How to complete this task:
I would like you to restate each record word for word.

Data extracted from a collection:
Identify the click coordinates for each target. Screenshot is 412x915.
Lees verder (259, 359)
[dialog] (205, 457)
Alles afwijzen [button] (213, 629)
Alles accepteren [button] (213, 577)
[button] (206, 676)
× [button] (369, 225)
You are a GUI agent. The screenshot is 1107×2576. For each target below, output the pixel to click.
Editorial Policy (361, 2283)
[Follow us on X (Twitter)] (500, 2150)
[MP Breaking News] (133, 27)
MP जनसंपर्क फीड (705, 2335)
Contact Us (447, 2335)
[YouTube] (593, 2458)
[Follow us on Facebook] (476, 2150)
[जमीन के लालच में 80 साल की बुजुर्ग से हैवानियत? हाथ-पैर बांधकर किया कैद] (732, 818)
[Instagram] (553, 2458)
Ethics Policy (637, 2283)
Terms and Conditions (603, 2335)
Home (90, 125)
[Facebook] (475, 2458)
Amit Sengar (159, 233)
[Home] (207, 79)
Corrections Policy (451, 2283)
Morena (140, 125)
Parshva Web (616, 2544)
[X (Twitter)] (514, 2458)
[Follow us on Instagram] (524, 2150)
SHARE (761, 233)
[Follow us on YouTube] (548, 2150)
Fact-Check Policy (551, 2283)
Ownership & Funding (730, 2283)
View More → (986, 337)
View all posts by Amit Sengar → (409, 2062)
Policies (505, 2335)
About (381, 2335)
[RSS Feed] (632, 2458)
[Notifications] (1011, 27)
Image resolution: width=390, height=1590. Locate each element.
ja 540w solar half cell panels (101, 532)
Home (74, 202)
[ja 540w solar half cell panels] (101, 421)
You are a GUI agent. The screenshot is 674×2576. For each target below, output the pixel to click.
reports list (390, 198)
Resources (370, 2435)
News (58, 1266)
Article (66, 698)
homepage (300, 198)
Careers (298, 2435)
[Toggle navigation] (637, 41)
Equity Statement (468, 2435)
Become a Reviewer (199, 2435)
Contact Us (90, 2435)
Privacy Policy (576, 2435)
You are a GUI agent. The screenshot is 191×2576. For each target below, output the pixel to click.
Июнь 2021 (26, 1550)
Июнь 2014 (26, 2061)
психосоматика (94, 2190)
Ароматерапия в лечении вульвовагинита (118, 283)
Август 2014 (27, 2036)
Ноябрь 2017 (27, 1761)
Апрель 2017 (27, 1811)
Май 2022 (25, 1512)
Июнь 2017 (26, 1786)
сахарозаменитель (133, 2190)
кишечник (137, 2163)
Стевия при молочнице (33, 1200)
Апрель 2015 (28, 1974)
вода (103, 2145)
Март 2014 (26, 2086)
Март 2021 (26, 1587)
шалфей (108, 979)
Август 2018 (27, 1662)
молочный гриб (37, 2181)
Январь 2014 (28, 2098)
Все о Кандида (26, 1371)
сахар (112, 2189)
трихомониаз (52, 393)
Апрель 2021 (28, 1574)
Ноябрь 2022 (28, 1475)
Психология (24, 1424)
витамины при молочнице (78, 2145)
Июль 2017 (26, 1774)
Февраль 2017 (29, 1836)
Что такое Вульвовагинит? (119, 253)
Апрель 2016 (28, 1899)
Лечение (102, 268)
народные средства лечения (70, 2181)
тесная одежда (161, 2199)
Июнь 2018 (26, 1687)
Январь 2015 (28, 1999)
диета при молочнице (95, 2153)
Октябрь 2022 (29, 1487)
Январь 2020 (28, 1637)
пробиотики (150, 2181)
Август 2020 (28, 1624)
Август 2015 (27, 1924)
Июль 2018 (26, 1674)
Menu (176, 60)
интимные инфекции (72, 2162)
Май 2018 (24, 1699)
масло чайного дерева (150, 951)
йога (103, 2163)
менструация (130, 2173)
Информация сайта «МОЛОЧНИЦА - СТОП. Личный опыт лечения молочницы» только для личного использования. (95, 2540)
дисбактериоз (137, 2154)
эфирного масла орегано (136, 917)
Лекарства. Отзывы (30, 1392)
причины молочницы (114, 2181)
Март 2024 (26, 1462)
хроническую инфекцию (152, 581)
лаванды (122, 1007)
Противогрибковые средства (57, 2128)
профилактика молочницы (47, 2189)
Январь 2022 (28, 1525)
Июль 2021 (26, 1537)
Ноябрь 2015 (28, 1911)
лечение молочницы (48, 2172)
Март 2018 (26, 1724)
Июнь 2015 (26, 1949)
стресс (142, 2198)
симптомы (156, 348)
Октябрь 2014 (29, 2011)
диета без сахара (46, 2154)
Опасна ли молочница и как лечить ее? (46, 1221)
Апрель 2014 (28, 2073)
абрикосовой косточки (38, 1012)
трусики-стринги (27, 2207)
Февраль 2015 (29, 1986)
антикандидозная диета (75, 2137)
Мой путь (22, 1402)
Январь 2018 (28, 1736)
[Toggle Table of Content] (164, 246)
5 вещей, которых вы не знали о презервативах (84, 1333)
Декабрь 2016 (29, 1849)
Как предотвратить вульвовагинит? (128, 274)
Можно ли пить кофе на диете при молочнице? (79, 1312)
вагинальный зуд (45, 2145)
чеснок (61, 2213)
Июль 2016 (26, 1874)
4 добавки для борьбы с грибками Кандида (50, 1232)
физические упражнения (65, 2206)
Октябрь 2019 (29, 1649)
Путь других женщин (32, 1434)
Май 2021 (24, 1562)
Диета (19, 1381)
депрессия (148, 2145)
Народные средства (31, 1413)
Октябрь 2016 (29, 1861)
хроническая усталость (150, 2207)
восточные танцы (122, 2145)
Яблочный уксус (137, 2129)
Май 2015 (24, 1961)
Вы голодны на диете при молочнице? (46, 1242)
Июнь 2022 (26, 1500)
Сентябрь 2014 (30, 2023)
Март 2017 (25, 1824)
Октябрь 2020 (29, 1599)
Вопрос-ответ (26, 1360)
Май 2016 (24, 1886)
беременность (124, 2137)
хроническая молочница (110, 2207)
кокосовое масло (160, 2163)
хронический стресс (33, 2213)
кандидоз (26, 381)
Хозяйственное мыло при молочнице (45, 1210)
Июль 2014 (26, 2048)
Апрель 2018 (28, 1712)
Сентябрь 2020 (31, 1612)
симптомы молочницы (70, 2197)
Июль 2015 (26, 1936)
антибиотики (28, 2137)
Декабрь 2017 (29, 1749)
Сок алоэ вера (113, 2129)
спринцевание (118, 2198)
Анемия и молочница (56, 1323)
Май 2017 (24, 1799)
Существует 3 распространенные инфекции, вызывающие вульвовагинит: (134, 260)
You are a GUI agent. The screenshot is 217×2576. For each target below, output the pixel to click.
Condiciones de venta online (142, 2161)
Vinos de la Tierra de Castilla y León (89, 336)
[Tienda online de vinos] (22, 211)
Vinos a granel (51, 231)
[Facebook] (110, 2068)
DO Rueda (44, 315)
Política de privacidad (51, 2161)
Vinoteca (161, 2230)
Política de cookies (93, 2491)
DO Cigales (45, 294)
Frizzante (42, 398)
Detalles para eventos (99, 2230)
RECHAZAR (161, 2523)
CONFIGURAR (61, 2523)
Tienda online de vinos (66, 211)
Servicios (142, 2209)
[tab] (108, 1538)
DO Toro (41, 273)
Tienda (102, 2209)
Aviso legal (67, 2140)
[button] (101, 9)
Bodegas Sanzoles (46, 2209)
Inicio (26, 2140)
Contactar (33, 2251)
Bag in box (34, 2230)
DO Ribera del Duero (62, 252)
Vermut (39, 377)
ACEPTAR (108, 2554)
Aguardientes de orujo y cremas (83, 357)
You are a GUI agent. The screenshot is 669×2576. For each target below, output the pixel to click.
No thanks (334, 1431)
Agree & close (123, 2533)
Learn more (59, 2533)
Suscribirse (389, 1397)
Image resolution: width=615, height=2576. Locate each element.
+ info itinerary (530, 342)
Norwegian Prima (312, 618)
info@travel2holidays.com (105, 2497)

Output below:
Identify the click coordinates for each target. Screenshot is 412x915.
Lees verder (259, 359)
[dialog] (205, 457)
Alles afwijzen [button] (213, 629)
Alles accepteren [button] (213, 577)
[button] (206, 676)
× [button] (369, 225)
You are a GUI agent. The screenshot is 1107×2576. For each target below, output the pixel to click.
Editorial Policy (361, 2283)
[Follow us on X (Twitter)] (500, 2150)
[MP Breaking News] (133, 27)
MP जनसंपर्क फीड (705, 2335)
Contact Us (447, 2335)
[YouTube] (593, 2458)
[Follow us on Facebook] (476, 2150)
[जमीन के लालच में 80 साल की बुजुर्ग से हैवानियत? हाथ-पैर बांधकर किया कैद] (732, 818)
[Instagram] (553, 2458)
Ethics Policy (637, 2283)
Terms and Conditions (603, 2335)
Home (90, 125)
[Facebook] (475, 2458)
Amit Sengar (159, 233)
[Home] (207, 79)
Corrections Policy (451, 2283)
Morena (140, 125)
Parshva Web (616, 2544)
[X (Twitter)] (514, 2458)
[Follow us on Instagram] (524, 2150)
SHARE (761, 233)
[Follow us on YouTube] (548, 2150)
Fact-Check Policy (551, 2283)
Ownership & Funding (730, 2283)
View More → (986, 337)
View all posts by Amit Sengar → (409, 2062)
Policies (505, 2335)
About (381, 2335)
[RSS Feed] (632, 2458)
[Notifications] (1011, 27)
Image resolution: width=390, height=1590. Locate each element.
ja 540w solar half cell panels (101, 532)
Home (74, 202)
[ja 540w solar half cell panels] (101, 421)
You are a GUI agent. The screenshot is 674×2576. For each target below, output the pixel to click.
reports list (390, 198)
Resources (370, 2435)
News (58, 1266)
Article (66, 698)
homepage (300, 198)
Careers (298, 2435)
[Toggle navigation] (637, 41)
Equity Statement (468, 2435)
Become a Reviewer (199, 2435)
Contact Us (90, 2435)
Privacy Policy (576, 2435)
You are a GUI agent. The screenshot is 191×2576. For each target below, output the pixel to click.
Июнь 2021 (26, 1550)
Июнь 2014 (26, 2061)
психосоматика (94, 2190)
Ароматерапия в лечении вульвовагинита (118, 283)
Август 2014 (27, 2036)
Ноябрь 2017 (27, 1761)
Апрель 2017 (27, 1811)
Май 2022 (25, 1512)
Июнь 2017 (26, 1786)
сахарозаменитель (133, 2190)
кишечник (137, 2163)
Стевия при молочнице (33, 1200)
Апрель 2015 (28, 1974)
вода (103, 2145)
Март 2014 (26, 2086)
Март 2021 (26, 1587)
шалфей (108, 979)
Август 2018 (27, 1662)
молочный гриб (37, 2181)
Январь 2014 (28, 2098)
Все о Кандида (26, 1371)
сахар (112, 2189)
трихомониаз (52, 393)
Апрель 2021 (28, 1574)
Ноябрь 2022 (28, 1475)
Психология (24, 1424)
витамины при молочнице (78, 2145)
Июль 2017 (26, 1774)
Февраль 2017 (29, 1836)
Что такое Вульвовагинит? (119, 253)
Апрель 2016 (28, 1899)
Лечение (102, 268)
народные средства лечения (70, 2181)
тесная одежда (161, 2199)
Июнь 2018 (26, 1687)
Январь 2015 (28, 1999)
диета при молочнице (95, 2153)
Октябрь 2022 (29, 1487)
Январь 2020 (28, 1637)
пробиотики (150, 2181)
Август 2020 (28, 1624)
Август 2015 (27, 1924)
Июль 2018 (26, 1674)
Menu (176, 60)
интимные инфекции (72, 2162)
Май 2018 (24, 1699)
масло чайного дерева (150, 951)
йога (103, 2163)
менструация (130, 2173)
Информация сайта «МОЛОЧНИЦА - СТОП. Личный опыт лечения молочницы» только для личного использования. (95, 2540)
дисбактериоз (137, 2154)
эфирного масла орегано (136, 917)
Лекарства. Отзывы (30, 1392)
причины молочницы (114, 2181)
Март 2024 (26, 1462)
хроническую инфекцию (152, 581)
лаванды (122, 1007)
Противогрибковые средства (57, 2128)
профилактика молочницы (47, 2189)
Январь 2022 (28, 1525)
Июль 2021 (26, 1537)
Ноябрь 2015 (28, 1911)
лечение молочницы (48, 2172)
Март 2018 (26, 1724)
Июнь 2015 (26, 1949)
стресс (142, 2198)
симптомы (156, 348)
Октябрь 2014 (29, 2011)
диета без сахара (46, 2154)
Опасна ли молочница и как лечить ее? (46, 1221)
Апрель 2014 (28, 2073)
абрикосовой косточки (38, 1012)
трусики-стринги (27, 2207)
Февраль 2015 (29, 1986)
антикандидозная диета (75, 2137)
Мой путь (22, 1402)
Январь 2018 (28, 1736)
[Toggle Table of Content] (164, 246)
5 вещей, которых вы не знали о презервативах (84, 1333)
Декабрь 2016 (29, 1849)
Как предотвратить вульвовагинит? (128, 274)
Можно ли пить кофе на диете при молочнице? (79, 1312)
вагинальный зуд (45, 2145)
чеснок (61, 2213)
Июль 2016 (26, 1874)
4 добавки для борьбы с грибками Кандида (50, 1232)
физические упражнения (65, 2206)
Октябрь 2019 (29, 1649)
Путь других женщин (32, 1434)
Май 2021 (24, 1562)
Диета (19, 1381)
депрессия (148, 2145)
Народные средства (31, 1413)
Октябрь 2016 (29, 1861)
хроническая усталость (150, 2207)
восточные танцы (122, 2145)
Яблочный уксус (137, 2129)
Май 2015 (24, 1961)
Вы голодны на диете при молочнице? (46, 1242)
Июнь 2022 (26, 1500)
Сентябрь 2014 (30, 2023)
Март 2017 (25, 1824)
Октябрь 2020 (29, 1599)
Вопрос-ответ (26, 1360)
Май 2016 (24, 1886)
беременность (124, 2137)
хроническая молочница (110, 2207)
кокосовое масло (160, 2163)
хронический стресс (33, 2213)
кандидоз (26, 381)
Хозяйственное мыло при молочнице (45, 1210)
Июль 2014 (26, 2048)
Апрель 2018 (28, 1712)
Сентябрь 2020 (31, 1612)
симптомы молочницы (70, 2197)
Июль 2015 (26, 1936)
антибиотики (28, 2137)
Декабрь 2017 (29, 1749)
Сок алоэ вера (113, 2129)
спринцевание (118, 2198)
Анемия и молочница (56, 1323)
Май 2017 (24, 1799)
Существует 3 распространенные инфекции, вызывающие вульвовагинит: (134, 260)
You are a GUI agent. The screenshot is 217×2576. For each target below, output the pixel to click.
Condiciones de venta online (142, 2161)
Vinos de la Tierra de Castilla y León (89, 336)
[Tienda online de vinos] (22, 211)
Vinos a granel (51, 231)
[Facebook] (110, 2068)
DO Rueda (44, 315)
Política de privacidad (51, 2161)
Vinoteca (161, 2230)
Política de cookies (93, 2491)
DO Cigales (45, 294)
Frizzante (42, 398)
Detalles para eventos (99, 2230)
RECHAZAR (161, 2523)
CONFIGURAR (61, 2523)
Tienda online de vinos (66, 211)
Servicios (142, 2209)
[tab] (108, 1538)
DO Toro (41, 273)
Tienda (102, 2209)
Aviso legal (67, 2140)
[button] (101, 9)
Bodegas Sanzoles (46, 2209)
Inicio (26, 2140)
Contactar (33, 2251)
Bag in box (34, 2230)
DO Ribera del Duero (62, 252)
Vermut (39, 377)
ACEPTAR (108, 2554)
Aguardientes de orujo y cremas (83, 357)
You are a GUI agent. The screenshot is 669×2576. For each target below, output the pixel to click.
No thanks (334, 1431)
Agree & close (123, 2533)
Learn more (59, 2533)
Suscribirse (389, 1397)
Image resolution: width=615, height=2576. Locate each element.
+ info itinerary (530, 342)
Norwegian Prima (312, 618)
info@travel2holidays.com (105, 2497)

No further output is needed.